What remains: my inconstant, ambivalent hurt, and my mother’s endless heartache. Neither of these would I wish on anyone, but neither would I hold them up as justifications for tampering with our rights to choose those hurts, those aches, over others. We both chose our heartaches, out of desire to avoid greater heartache for ourselves or for others. In my mother’s case – in any birth mother’s case, I think – a more difficult choice was made, because it was a choice that opened up another future for another life, a future that she would never be able to see but would always, always feel. I, on the other hand… I chose the road that denied other lived futures, and that has made all the difference.

The right difference, the wrong difference, I don’t know. It is, ever and always and only and nevertheless, the one that I chose.

I live with that.

*Because you’re asking: yes, we are – I am – still looking for that boy, the lost boy, my brother. There has been some very limited progress recently, and I’m hoping that it yields something, but I don’t want to jinx things by speculating. Thank you all for caring so much.

Another Story, Not My Own (Lost Boy, Part II)

December 4, 2008

I have not yet found my brother.

My heart hurts about this. It hurts more than I expected it to. I started this search on behalf of my mother; I agreed to do it because she wanted it, because she wanted to know how his life had unfolded after she lost him, because she wanted to know this without putting her own heart at risk. I agreed to do it because I didn’t want her to put her heart at risk. I offered up my own, thinking that it would not be so vulnerable. I thought that, because this was not my story, my own story, that my heart would be safe.

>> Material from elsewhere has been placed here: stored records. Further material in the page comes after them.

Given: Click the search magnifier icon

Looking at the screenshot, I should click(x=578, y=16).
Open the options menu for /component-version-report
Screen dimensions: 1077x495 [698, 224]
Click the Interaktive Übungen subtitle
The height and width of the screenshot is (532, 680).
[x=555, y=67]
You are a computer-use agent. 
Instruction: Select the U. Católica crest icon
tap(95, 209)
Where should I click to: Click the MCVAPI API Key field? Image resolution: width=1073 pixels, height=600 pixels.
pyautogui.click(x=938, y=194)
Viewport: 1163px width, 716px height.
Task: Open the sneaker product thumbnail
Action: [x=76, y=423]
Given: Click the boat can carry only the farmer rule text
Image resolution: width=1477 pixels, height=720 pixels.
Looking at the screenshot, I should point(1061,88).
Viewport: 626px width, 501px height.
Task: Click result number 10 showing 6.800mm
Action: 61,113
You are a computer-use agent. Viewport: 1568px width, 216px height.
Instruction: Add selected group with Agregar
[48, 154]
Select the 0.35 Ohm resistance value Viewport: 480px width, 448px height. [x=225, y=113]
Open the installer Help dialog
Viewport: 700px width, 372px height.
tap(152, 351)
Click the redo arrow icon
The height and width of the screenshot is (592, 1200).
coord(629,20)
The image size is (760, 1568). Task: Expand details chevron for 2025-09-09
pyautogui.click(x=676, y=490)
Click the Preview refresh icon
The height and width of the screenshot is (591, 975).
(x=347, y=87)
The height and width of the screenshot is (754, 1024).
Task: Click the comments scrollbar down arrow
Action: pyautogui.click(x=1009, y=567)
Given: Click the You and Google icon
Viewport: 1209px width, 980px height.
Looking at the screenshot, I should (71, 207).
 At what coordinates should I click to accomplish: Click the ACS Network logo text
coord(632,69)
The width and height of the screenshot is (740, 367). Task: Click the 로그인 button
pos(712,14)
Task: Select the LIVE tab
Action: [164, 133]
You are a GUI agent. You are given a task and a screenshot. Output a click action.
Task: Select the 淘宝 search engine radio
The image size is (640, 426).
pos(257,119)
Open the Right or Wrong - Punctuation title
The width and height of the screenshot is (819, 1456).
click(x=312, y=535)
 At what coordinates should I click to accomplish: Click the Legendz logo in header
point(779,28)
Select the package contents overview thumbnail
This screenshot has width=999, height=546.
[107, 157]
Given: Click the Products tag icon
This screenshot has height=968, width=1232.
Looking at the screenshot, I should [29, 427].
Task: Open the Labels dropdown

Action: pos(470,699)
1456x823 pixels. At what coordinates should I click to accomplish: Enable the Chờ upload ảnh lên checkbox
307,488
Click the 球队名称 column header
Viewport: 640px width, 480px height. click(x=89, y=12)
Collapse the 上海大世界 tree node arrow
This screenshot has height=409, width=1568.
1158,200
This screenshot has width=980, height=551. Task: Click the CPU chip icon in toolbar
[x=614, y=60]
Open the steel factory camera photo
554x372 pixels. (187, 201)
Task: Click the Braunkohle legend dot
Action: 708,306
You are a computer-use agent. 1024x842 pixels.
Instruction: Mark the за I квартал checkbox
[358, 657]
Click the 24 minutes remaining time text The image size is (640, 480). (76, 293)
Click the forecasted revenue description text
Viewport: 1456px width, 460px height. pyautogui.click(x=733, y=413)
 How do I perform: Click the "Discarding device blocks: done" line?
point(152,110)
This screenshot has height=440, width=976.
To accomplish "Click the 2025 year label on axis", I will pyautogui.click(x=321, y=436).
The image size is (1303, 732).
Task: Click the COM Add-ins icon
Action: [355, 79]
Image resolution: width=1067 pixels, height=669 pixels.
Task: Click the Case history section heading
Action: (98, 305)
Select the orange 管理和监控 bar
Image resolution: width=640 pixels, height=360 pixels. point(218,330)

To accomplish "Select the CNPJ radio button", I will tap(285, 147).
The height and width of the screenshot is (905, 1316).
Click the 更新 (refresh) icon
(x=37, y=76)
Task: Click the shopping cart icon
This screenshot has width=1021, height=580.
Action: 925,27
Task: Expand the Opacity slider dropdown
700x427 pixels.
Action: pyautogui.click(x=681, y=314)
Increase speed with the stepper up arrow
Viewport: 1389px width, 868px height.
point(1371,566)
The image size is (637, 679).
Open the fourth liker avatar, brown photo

It was not safe. It was not safe at all.

I have put notices in newspapers. I have explored alumni associations. I have researched the extended family of his natural father. I have followed all of the leads sent to me by caring and concerned readers. I have found nothing. That I have found nothing is a source of some significant frustration, but it’s not the sole reason that my heart is hurting. My heart is hurting because it does not know what it wants. Or, more truthfully, because it doesn’t know whether it is right to want what it wants.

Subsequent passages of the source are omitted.